GIVEN INFORMATION section start

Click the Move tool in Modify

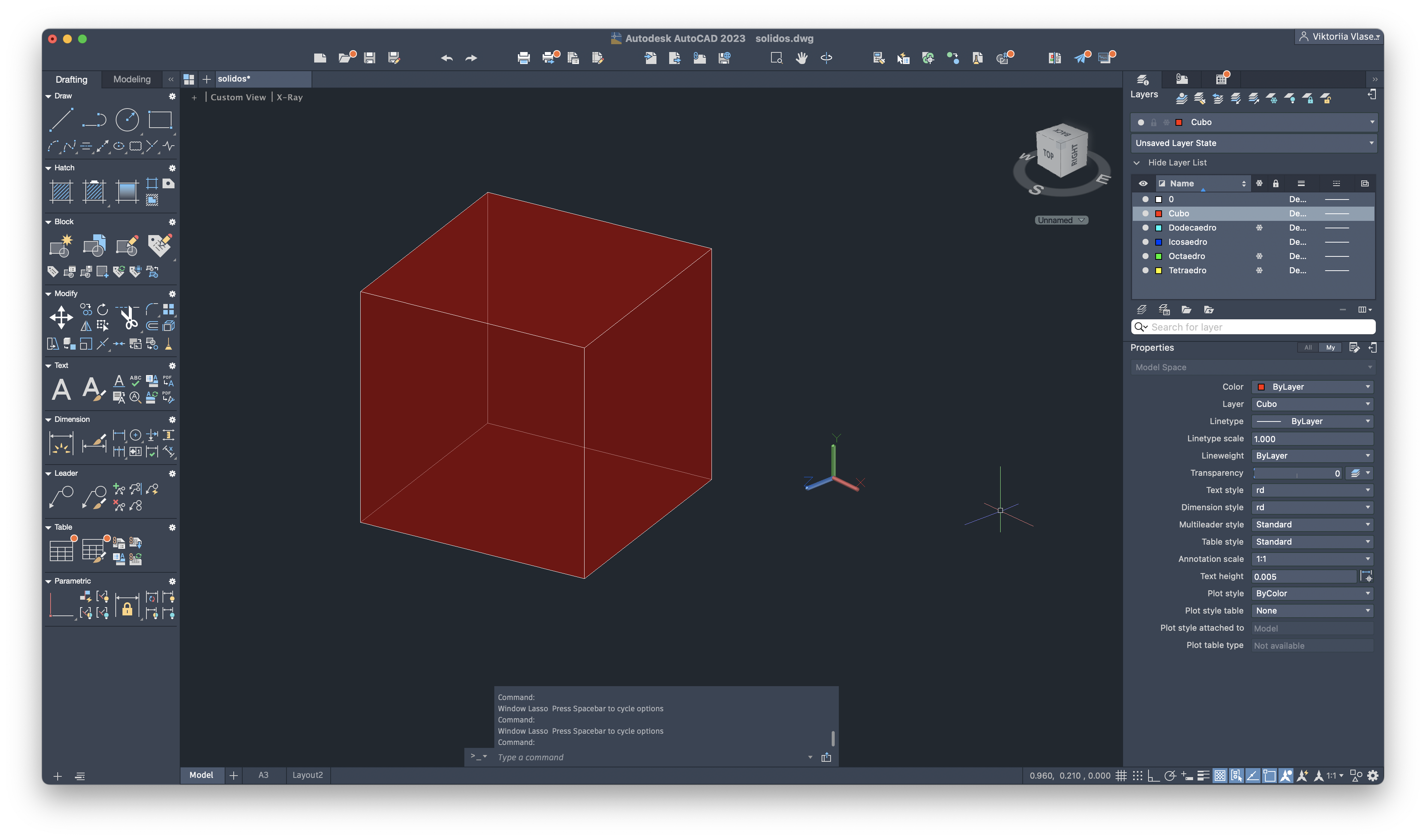[61, 317]
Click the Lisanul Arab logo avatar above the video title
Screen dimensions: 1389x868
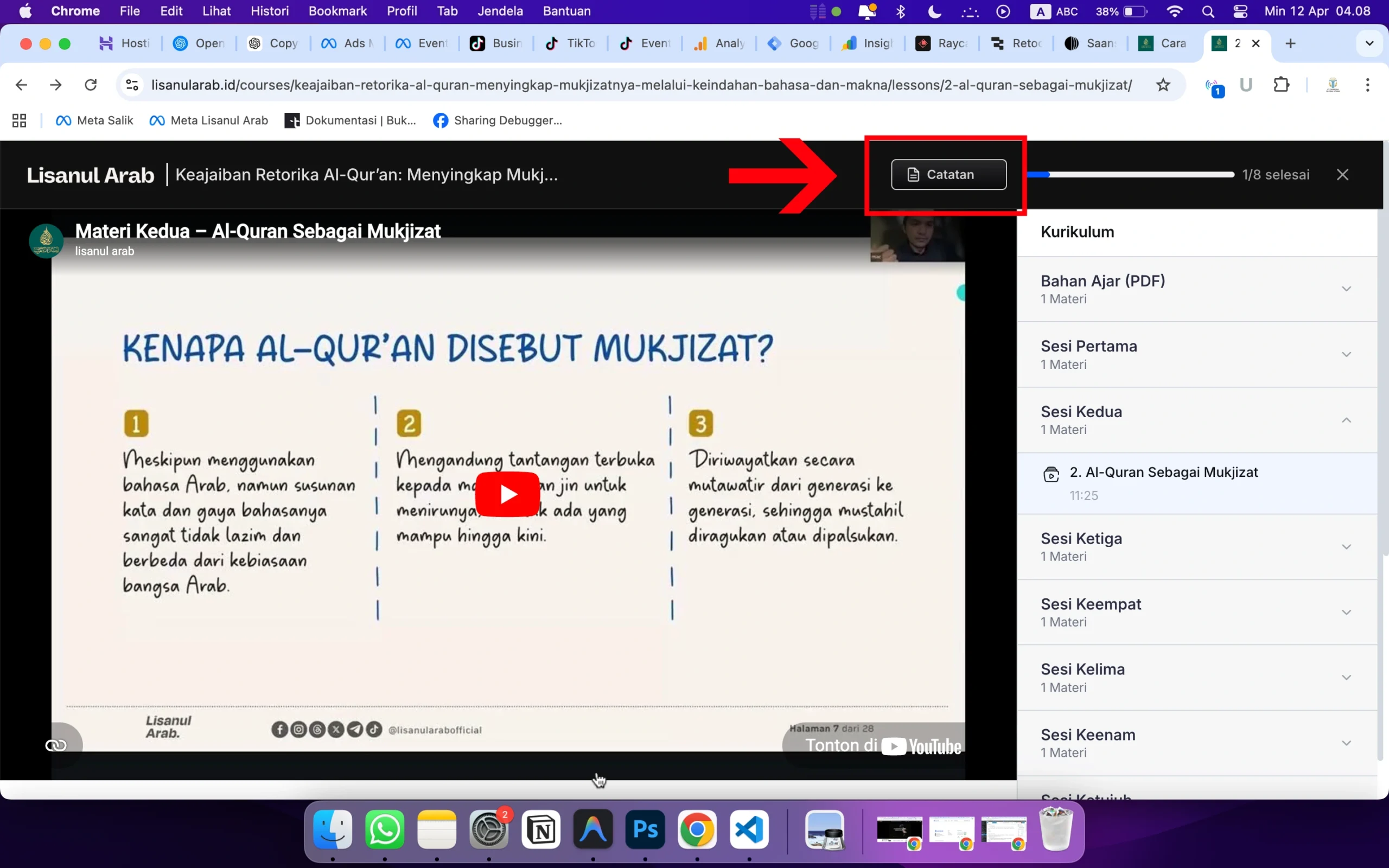pyautogui.click(x=46, y=240)
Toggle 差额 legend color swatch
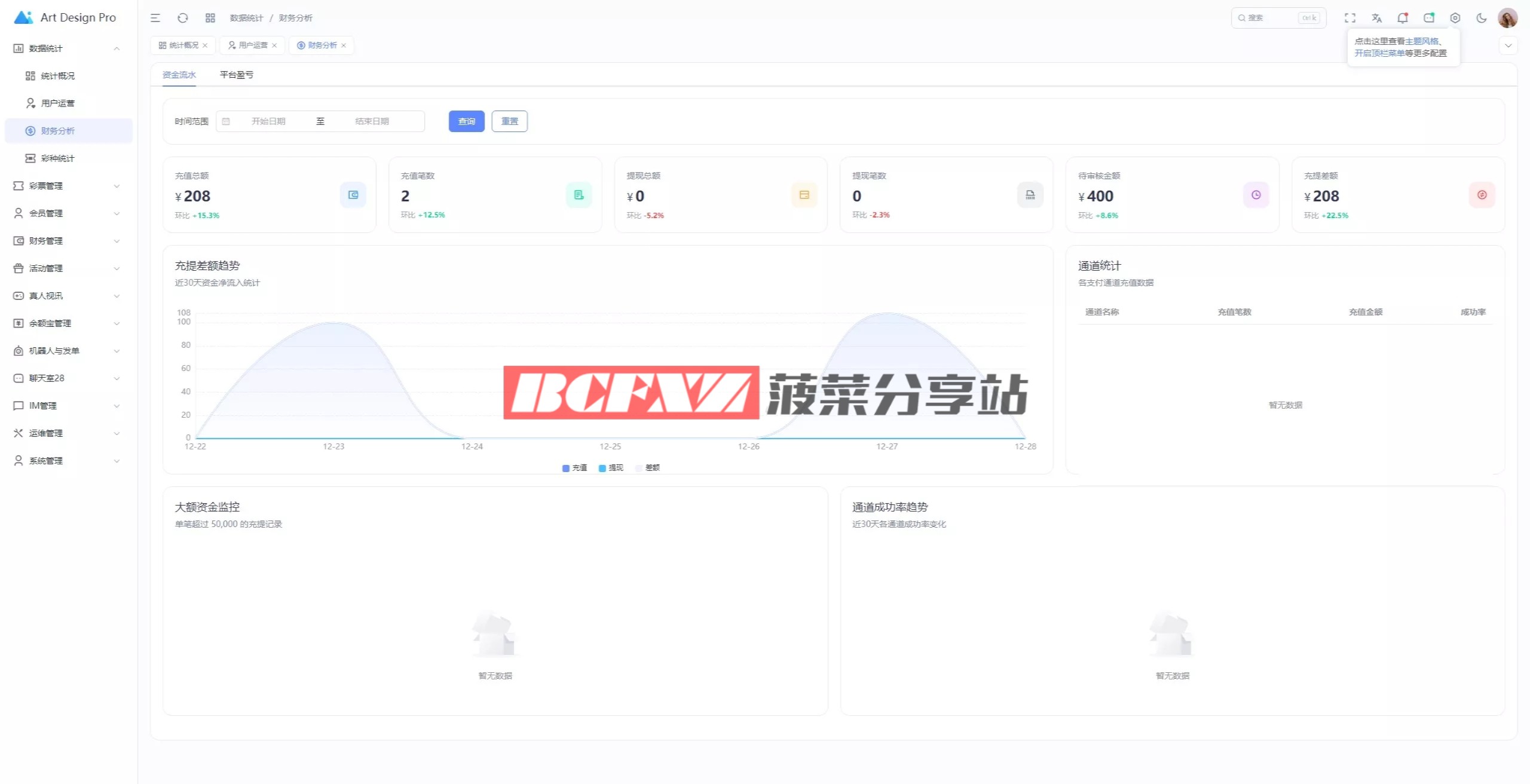Screen dimensions: 1530x784 tap(639, 468)
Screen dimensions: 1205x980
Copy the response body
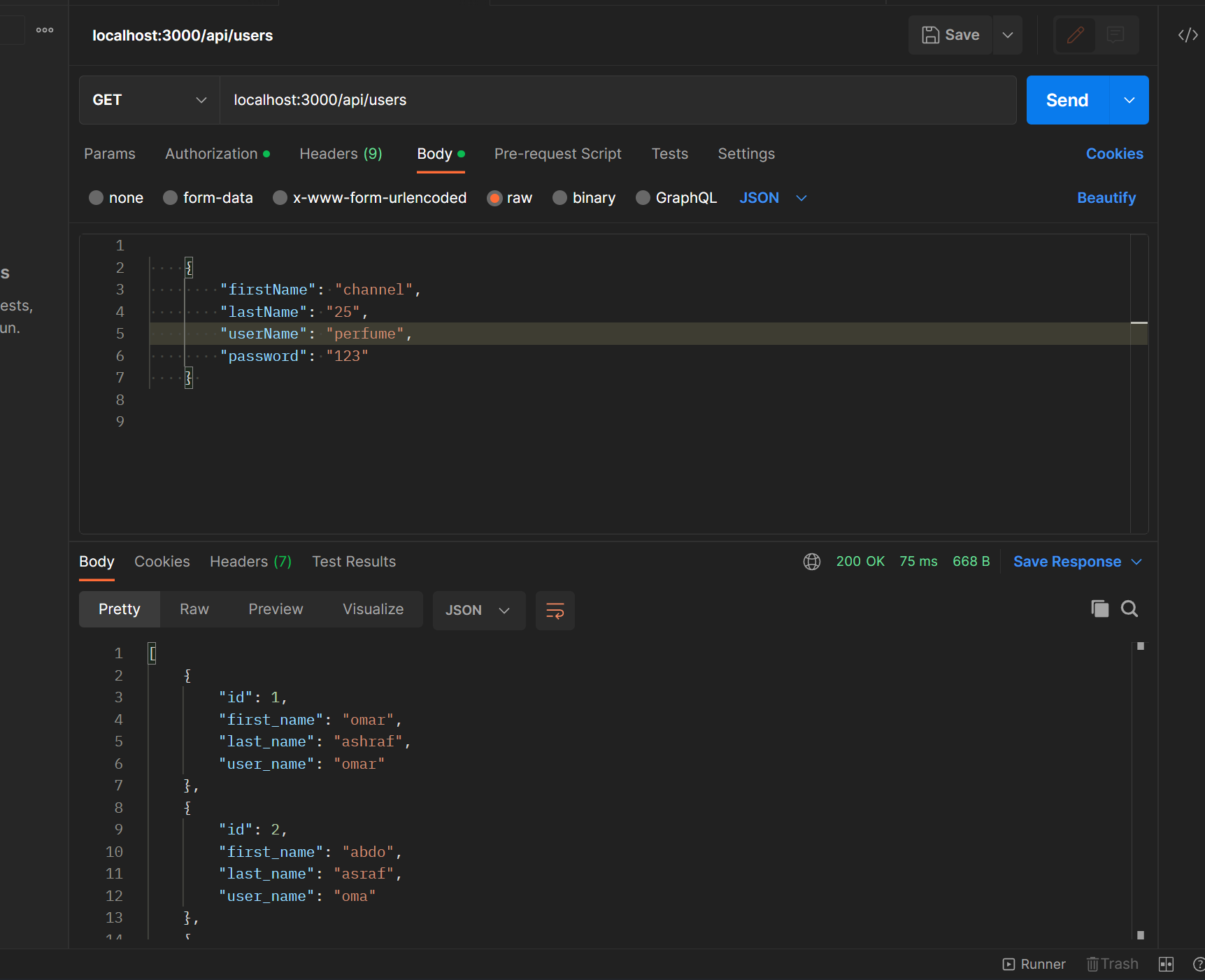click(x=1099, y=609)
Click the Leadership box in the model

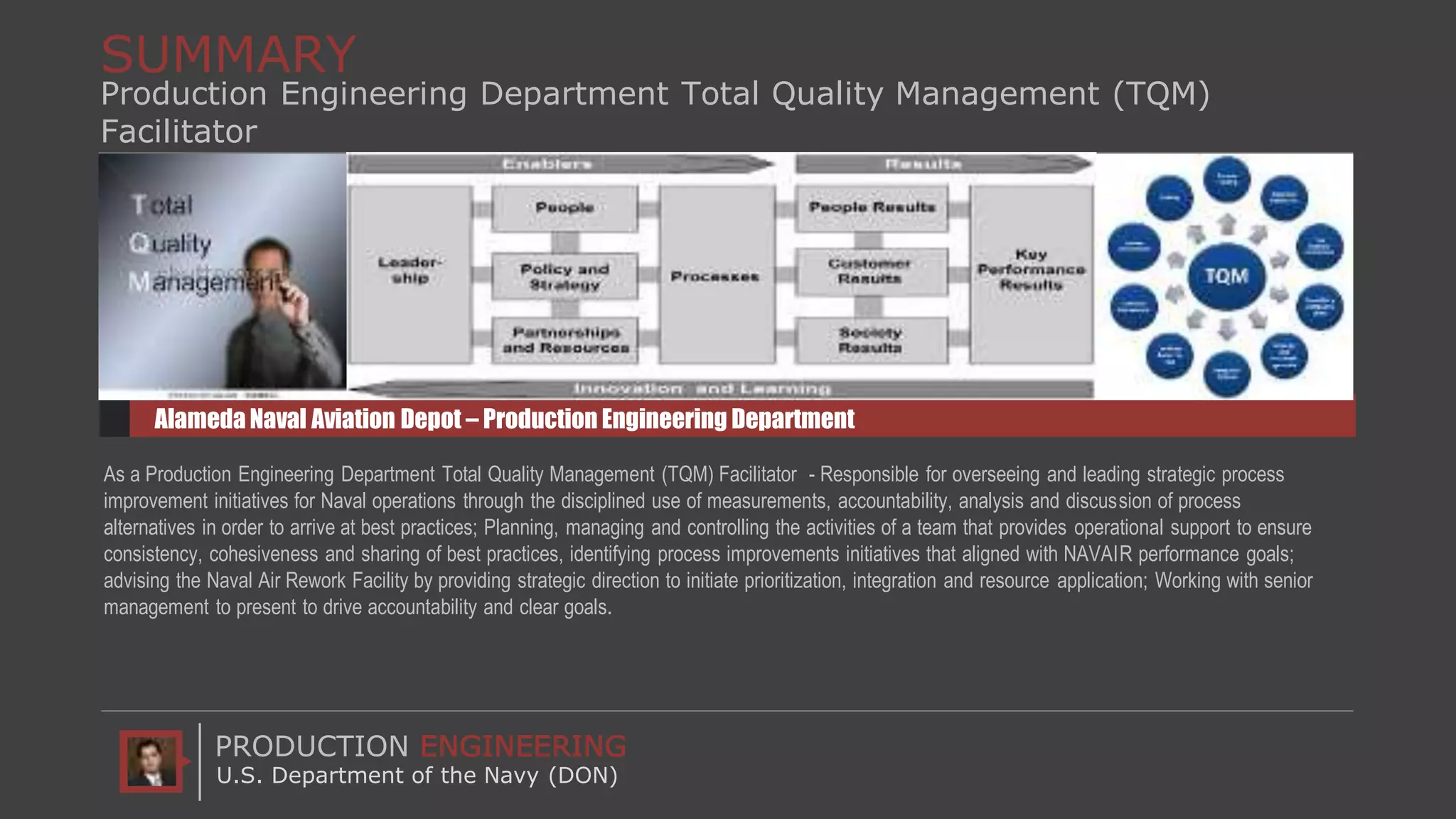point(410,274)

GIVEN INFORMATION section end

## [AIM OF THE TASK]
Leave the pictures out and return each entry exactly.

## [RESPONSE FOR THIS EXERCISE]
Click the Move tool in Modify

[61, 317]
Click the Lisanul Arab logo avatar above the video title
Screen dimensions: 1389x868
pyautogui.click(x=46, y=240)
Toggle 差额 legend color swatch
Screen dimensions: 1530x784 tap(639, 468)
Screen dimensions: 1205x980
Copy the response body
click(x=1099, y=609)
Click the Leadership box in the model

point(410,274)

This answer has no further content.